** About this task **
Type out the data below in its entirety, exactly as given.

Collected data:
________________
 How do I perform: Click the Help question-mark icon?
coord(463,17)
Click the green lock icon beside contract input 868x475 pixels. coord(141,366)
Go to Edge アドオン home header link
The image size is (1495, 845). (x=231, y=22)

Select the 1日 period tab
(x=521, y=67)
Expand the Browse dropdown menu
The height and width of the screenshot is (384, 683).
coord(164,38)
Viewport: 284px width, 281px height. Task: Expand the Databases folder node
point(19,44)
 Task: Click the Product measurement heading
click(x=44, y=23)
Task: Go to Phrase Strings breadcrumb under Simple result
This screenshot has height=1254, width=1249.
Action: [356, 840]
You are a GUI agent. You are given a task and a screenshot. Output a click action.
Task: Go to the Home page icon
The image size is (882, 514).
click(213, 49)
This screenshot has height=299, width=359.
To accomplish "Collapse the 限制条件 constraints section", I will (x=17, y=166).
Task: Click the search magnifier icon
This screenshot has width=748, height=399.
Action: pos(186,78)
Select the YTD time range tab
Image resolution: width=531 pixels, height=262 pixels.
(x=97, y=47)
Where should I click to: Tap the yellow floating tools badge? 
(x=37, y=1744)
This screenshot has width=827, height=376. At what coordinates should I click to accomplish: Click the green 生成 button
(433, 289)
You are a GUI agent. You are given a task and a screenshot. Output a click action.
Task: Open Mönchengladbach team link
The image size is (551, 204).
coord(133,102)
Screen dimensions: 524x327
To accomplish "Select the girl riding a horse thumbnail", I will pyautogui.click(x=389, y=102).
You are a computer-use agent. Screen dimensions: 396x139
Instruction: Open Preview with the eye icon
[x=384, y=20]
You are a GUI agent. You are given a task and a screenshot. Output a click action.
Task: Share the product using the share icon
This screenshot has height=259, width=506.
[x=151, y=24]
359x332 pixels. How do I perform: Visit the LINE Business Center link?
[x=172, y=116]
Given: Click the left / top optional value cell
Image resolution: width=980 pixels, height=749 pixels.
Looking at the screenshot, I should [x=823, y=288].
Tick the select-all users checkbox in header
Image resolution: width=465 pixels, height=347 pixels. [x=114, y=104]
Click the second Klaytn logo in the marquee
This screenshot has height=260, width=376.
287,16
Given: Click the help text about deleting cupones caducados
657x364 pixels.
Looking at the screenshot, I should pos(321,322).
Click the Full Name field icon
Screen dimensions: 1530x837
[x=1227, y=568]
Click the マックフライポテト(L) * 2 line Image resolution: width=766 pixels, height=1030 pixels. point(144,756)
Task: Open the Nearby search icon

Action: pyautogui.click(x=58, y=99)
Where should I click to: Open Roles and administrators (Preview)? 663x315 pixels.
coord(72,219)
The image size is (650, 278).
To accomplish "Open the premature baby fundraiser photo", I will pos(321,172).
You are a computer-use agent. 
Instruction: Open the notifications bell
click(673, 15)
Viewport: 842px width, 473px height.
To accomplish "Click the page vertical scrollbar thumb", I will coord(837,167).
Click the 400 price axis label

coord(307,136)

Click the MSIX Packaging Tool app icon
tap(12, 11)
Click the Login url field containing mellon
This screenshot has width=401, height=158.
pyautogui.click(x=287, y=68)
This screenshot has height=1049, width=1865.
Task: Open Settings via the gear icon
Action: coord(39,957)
________________
** Solution to this task **
 How do I perform: Click the Help question-mark icon?
coord(463,17)
Click the green lock icon beside contract input 868x475 pixels. coord(141,366)
Go to Edge アドオン home header link
The image size is (1495, 845). (x=231, y=22)

Select the 1日 period tab
(x=521, y=67)
Expand the Browse dropdown menu
The height and width of the screenshot is (384, 683).
coord(164,38)
Viewport: 284px width, 281px height. Task: Expand the Databases folder node
point(19,44)
 Task: Click the Product measurement heading
click(x=44, y=23)
Task: Go to Phrase Strings breadcrumb under Simple result
This screenshot has height=1254, width=1249.
Action: [356, 840]
You are a GUI agent. You are given a task and a screenshot. Output a click action.
Task: Go to the Home page icon
The image size is (882, 514).
click(213, 49)
This screenshot has height=299, width=359.
To accomplish "Collapse the 限制条件 constraints section", I will (x=17, y=166).
Task: Click the search magnifier icon
This screenshot has width=748, height=399.
Action: pos(186,78)
Select the YTD time range tab
Image resolution: width=531 pixels, height=262 pixels.
(x=97, y=47)
Where should I click to: Tap the yellow floating tools badge? 
(x=37, y=1744)
This screenshot has width=827, height=376. At what coordinates should I click to accomplish: Click the green 生成 button
(433, 289)
You are a GUI agent. You are given a task and a screenshot. Output a click action.
Task: Open Mönchengladbach team link
The image size is (551, 204).
coord(133,102)
Screen dimensions: 524x327
To accomplish "Select the girl riding a horse thumbnail", I will pyautogui.click(x=389, y=102).
You are a computer-use agent. Screen dimensions: 396x139
Instruction: Open Preview with the eye icon
[x=384, y=20]
You are a GUI agent. You are given a task and a screenshot. Output a click action.
Task: Share the product using the share icon
This screenshot has height=259, width=506.
[x=151, y=24]
359x332 pixels. How do I perform: Visit the LINE Business Center link?
[x=172, y=116]
Given: Click the left / top optional value cell
Image resolution: width=980 pixels, height=749 pixels.
Looking at the screenshot, I should [x=823, y=288].
Tick the select-all users checkbox in header
Image resolution: width=465 pixels, height=347 pixels. [x=114, y=104]
Click the second Klaytn logo in the marquee
This screenshot has height=260, width=376.
287,16
Given: Click the help text about deleting cupones caducados
657x364 pixels.
Looking at the screenshot, I should pos(321,322).
Click the Full Name field icon
Screen dimensions: 1530x837
[x=1227, y=568]
Click the マックフライポテト(L) * 2 line Image resolution: width=766 pixels, height=1030 pixels. point(144,756)
Task: Open the Nearby search icon

Action: pyautogui.click(x=58, y=99)
Where should I click to: Open Roles and administrators (Preview)? 663x315 pixels.
coord(72,219)
The image size is (650, 278).
To accomplish "Open the premature baby fundraiser photo", I will pos(321,172).
You are a computer-use agent. 
Instruction: Open the notifications bell
click(673, 15)
Viewport: 842px width, 473px height.
To accomplish "Click the page vertical scrollbar thumb", I will coord(837,167).
Click the 400 price axis label

coord(307,136)

Click the MSIX Packaging Tool app icon
tap(12, 11)
Click the Login url field containing mellon
This screenshot has width=401, height=158.
pyautogui.click(x=287, y=68)
This screenshot has height=1049, width=1865.
Task: Open Settings via the gear icon
Action: coord(39,957)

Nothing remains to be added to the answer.